Chi troppo vuole, nulla stringe. Una massima che ci accompagna da tempi immemori, e che non sempre viene presa in considerazione. Una massima ideale per raccontare la vicenda dell’Ezio Scida, che nella giornata di ieri si è visto negata l’agibilità per la Serie B. Una doccia fredda preannunciata, che rischia di far saltare potenzialmente tutte le partite in casa.

La revoca è arrivata per mano della prefettura a seguito di un incontro programmato, e si tratta di un mero atto dovuto: preso atto del parere della Soprintentenza dei Beni Archeologici, che non ha concesso di mantenere la tribuna (che, ricordiamolo, era espressamente vincolata a soli due anni), e preso atto del parere del Comune di Crotone, che si è rifiutato di smantellare la tribuna e ne ha chiesto una proroga, un accordo tra le due parti deve essere sembrato impossibile. Si rispetta dunque la legge: lo stadio non è in regola, quindi non si può usare.

Lascia l’amaro in bocca, una vicenda simile, e per più motivi. A voler fare due conti, la tribuna risulta “abusiva” dal 18 luglio scorso, ed il campionato di Serie A è finito anchesso prima dell’estate. Abbiamo avuto tutto il tempo per rimuoverla, e se l’avessimo fatto a quest’ora avremmo potuto giocare tranquillamente.

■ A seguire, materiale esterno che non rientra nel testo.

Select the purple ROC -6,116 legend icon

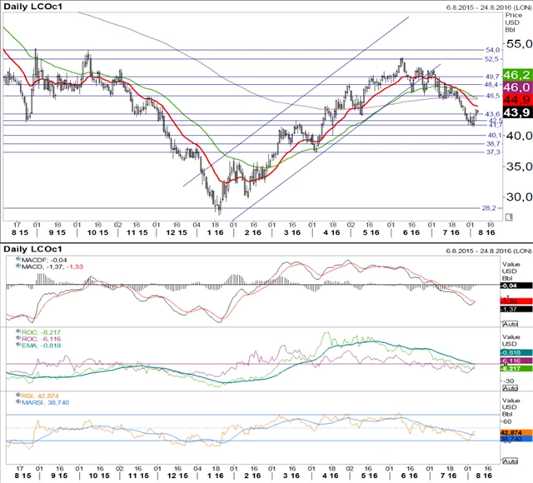[17, 338]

Ma non l’abbiamo fatto. Non abbiamo voluto farlo. Abbiamo preferito tentare il colpaccio, ossia salvare capre e cavoli: mantenere la tribuna – che non è necessaria per giocare in B – in attesa di un “progetto” o di un “cronoprogramma” per il nuovo stadio.

Una proposta che deve essere puzzata non poco, vista anche la frequenza con cui le cose “temporanee”, qui al sud, finiscono per diventare soluzioni definitive. La Soprintendenza ha quindi rigettato la richiesta di proroga ed anche la richiesta di un nuovo permesso, chiedendo lo smantellamento della struttura. Insomma, l’unico modo per “sbloccare” l’Ezio Scida quindi resta quello pattuito da entrambe le parti due anni or sono. Ed è ridicolo il solo doverlo ribadire.

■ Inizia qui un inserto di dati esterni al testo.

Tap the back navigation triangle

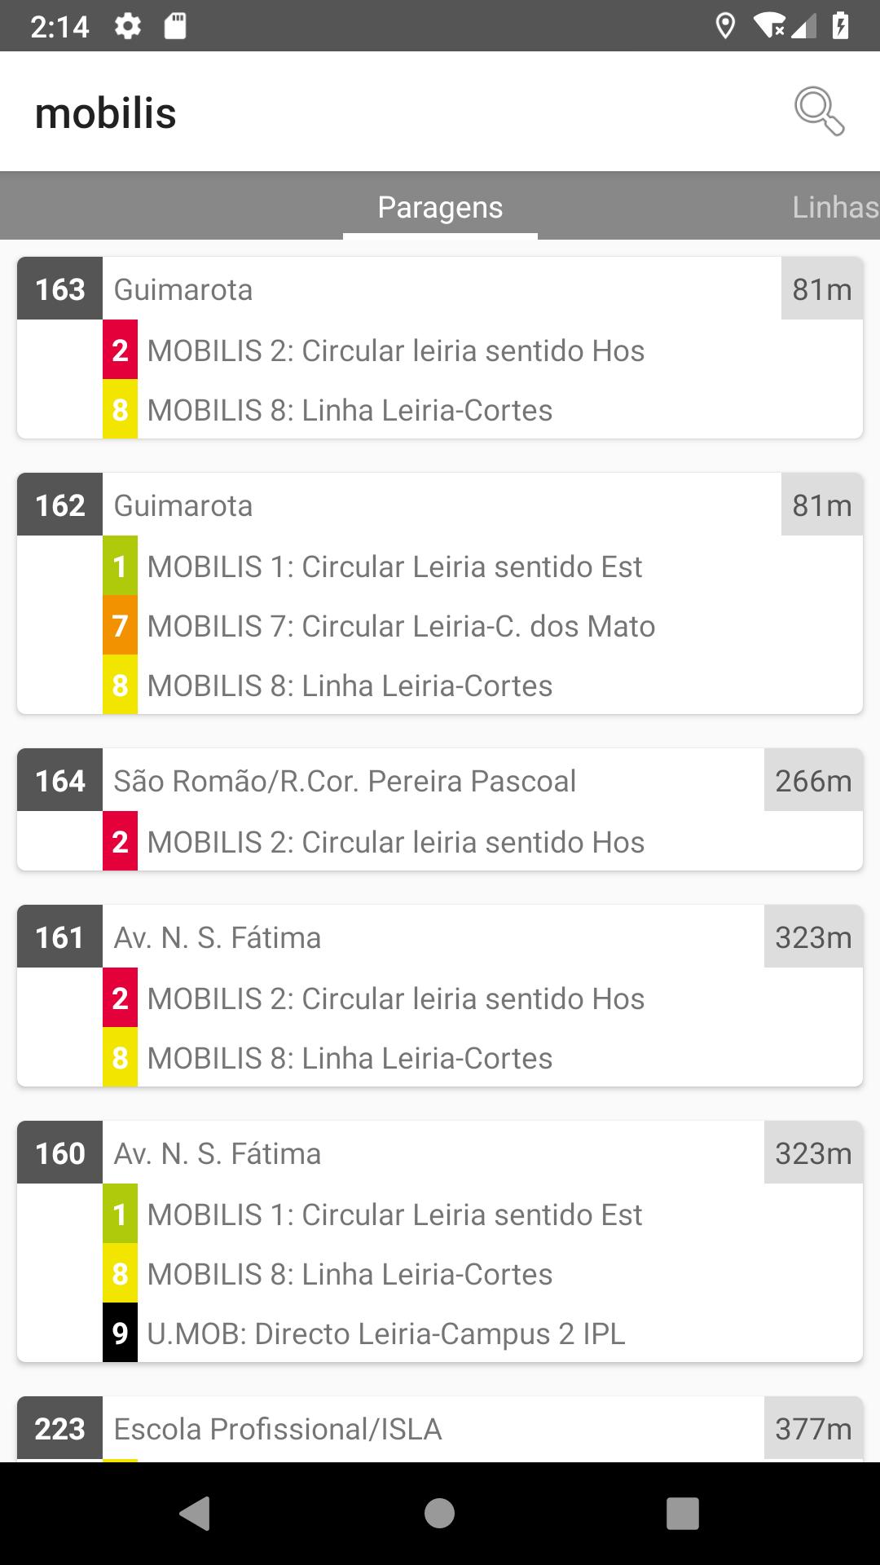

Sono stati in molti a ribadire che sotto la tribuna sono presenti spogliatoi, sala stampa e ingressi di sicurezza, paventandoli come motivi di impossibilità di rimozione della struttura. È quello che hanno detto anche i giornalisti, nel loro insensato appello dove chiedevano espressamente “alla politica” di trovare una soluzione al di sopra della legge, con tanto di campagne a difesa di un illecito. Ma tocca ricordare che il Crotone già giocava, in Serie B, senza l’ausilio della nuova tribuna e delle nuove strutture. Questo vuol dire, come ho già detto la volta precedente, che basterebbe un “ripristino” dell’Ezio Scida al suo stato nel 2015/2016, per poterlo utilizzare.

Ma questo dettaglio pare non importare. A quanto si apprende, Ugo Pugliese è propenso addirittura a fare ricorso al TAR in quanto considera le decisioni di Pagano illegittime, e se lo farà sarà una scelta sciagurata dall’esito certo: un rigetto. Il “contratto” della tribuna in fondo è chiarissimo, ed oltre a definire nero su bianco il biennio 2016-2018 definisce anche il concetto di “improrogabilità” della struttura.

Paradossalmente, chi dovrebbe mediare una soluzione (il sindaco) e chi dovrebbe difendere la realtà dei fatti (i giornalisti) si sono coalizzati in una situazione al limite del ridicolo. Nessuno è più super-partes, ma giocano tutti a fare i paladini. Paladini autoproclamati, ed inutili non meno del sottoscritto, che chiedono a gran voce rispetto, approvazione, sostegno, perché loro “fanno”. Ma alla fine della fiera, sono proprio le loro azioni ad impedire ciò che loro stessi chiedono. E come si suol dire, chi è causa del suo male, pianga se stesso.

A questo punto, ogni soluzione sarà sicuramente troppo lunga ed articolata per permettere al Crotone di giocare in casa. Senza l’agibilità il sindaco non può far nulla, men che meno “autorizzare con la forza” le partite come suggerisce qualche commentatore. L’unica via è la rimozione della tribuna, così come chiede la soprintendenza avvalorata dalla legge. Operazione che richiederà almeno 2/3 mesi, e destinata ad allungarsi in vista dell’eventuale ricorso al TAR.

Staremo a vedere. Quel che resta, ad ora, è solo la certezza che per i prossimi mesi il Crotone non giocherà in casa. Tutti se la prenderanno con “la politica”, con “i politici”, o con “la soprintendenza”. Ma a ben vedere, i colpevoli siamo noi.